The most effective workout for weight loss is the one that will get done. Choose something that is not only effective, but also fun. If someone hates running, they should not commit to signing up for a 5k in order to force themselves to work out. There is no need for extreme measures. The recommended amount of time to workout is 150 minutes of moderate exercise per week, or 75 minutes of vigorous exercise per week. It is even possible to get fit in the comfort of home.

High Intensity Interval Training (H.I.I.T.)
H.I.I.T. workouts can be done in thirty minutes or less, and they torch fat. The idea is to move quickly for a short period of time, challenging the body with intense movements, such as squats, push-ups, jump squats, dips, mountain climbers, and Jumping Jacks. Pick an interval of time, and alternate the exercises with short breaks. For example, one round may look like this:
20 seconds of Jumping Jacks
10 second break
20 seconds of Body Squats
10 second break
20 seconds of Push-ups
10 second break
20 seconds of Mountain Climbers
30 second break

This pattern can be repeated five times for a solid workout. The listed exercises can be substituted with other high-intensity exercises. The idea is to keep moving while maintaining proper form. Incorrect form leads to injuries, which should be avoided at all cost. In order to avoid injury, be sure to warm up and cool down, adequately.

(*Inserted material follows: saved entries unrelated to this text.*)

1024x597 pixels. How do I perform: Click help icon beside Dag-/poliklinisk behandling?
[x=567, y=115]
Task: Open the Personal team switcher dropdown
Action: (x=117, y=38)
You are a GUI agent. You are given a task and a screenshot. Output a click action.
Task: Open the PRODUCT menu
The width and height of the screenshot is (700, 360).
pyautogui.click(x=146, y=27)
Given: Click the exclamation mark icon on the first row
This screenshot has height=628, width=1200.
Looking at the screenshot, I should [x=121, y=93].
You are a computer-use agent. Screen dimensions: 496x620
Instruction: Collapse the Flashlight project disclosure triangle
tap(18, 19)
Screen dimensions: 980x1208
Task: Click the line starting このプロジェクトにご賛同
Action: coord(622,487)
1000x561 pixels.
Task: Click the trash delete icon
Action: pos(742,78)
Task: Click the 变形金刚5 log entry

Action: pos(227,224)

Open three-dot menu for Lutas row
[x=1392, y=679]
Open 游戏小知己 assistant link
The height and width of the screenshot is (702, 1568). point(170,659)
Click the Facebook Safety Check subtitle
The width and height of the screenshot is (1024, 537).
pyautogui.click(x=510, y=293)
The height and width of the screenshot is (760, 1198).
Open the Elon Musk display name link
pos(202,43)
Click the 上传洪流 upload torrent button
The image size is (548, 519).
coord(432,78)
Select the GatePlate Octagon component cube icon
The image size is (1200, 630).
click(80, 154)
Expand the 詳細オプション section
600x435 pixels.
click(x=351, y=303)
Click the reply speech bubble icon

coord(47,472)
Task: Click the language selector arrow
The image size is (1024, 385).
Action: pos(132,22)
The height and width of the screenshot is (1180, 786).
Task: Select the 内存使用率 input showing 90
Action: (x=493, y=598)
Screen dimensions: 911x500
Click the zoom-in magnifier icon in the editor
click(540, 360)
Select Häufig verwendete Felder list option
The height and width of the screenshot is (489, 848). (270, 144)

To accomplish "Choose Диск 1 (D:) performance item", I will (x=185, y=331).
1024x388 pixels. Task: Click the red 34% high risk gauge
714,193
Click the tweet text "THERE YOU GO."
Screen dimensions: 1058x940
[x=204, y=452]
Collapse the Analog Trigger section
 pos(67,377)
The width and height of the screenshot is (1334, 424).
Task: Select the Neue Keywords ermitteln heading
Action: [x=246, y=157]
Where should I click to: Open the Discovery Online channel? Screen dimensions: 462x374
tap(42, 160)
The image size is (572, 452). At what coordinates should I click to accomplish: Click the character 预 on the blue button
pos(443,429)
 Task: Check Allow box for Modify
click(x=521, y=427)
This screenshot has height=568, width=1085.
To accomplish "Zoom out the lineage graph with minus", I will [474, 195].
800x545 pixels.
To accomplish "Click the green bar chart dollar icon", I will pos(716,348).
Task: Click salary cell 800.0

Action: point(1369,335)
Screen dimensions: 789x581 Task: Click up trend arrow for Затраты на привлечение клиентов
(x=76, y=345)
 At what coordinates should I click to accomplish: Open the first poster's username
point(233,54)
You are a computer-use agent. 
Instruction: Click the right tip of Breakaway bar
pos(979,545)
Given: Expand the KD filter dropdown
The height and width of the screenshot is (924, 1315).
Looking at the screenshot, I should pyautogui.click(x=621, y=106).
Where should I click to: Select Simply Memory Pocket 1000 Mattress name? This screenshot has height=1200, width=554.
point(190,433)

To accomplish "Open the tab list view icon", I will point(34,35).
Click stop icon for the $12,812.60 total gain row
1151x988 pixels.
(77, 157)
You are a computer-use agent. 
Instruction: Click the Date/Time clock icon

The Meal Plan is 80% of the Battle
The truth of the matter is that the belly bulge comes from overindulging in high-calorie meals during the holidays, not necessarily the lack of working out. As a result, caloric intake must be reduced in order to lose the weight.
Meal planning and prepping are the best strategies to employ for a solid diet plan. Write down each meal–breakfast, lunch, dinner, and snacks–each day. Make a grocery list, buy the ingredients for each meal, cook three to four days of food at once, and divide the meals into storage bowls. That way, there is no guesswork when it comes to food. This plan keeps dieters out of the fast food line and on track to reach their health goals.

There is no better way to flush out the body than making sure it is well-hydrated. A great formula to start with is this:
Calculate body weight in pounds, and divide it by two. That is the minimal amount of water, in ounces, to be consumed each day.

Consistency in following these guidelines will have those belt buckles back in pre-holiday position before Valentine’s!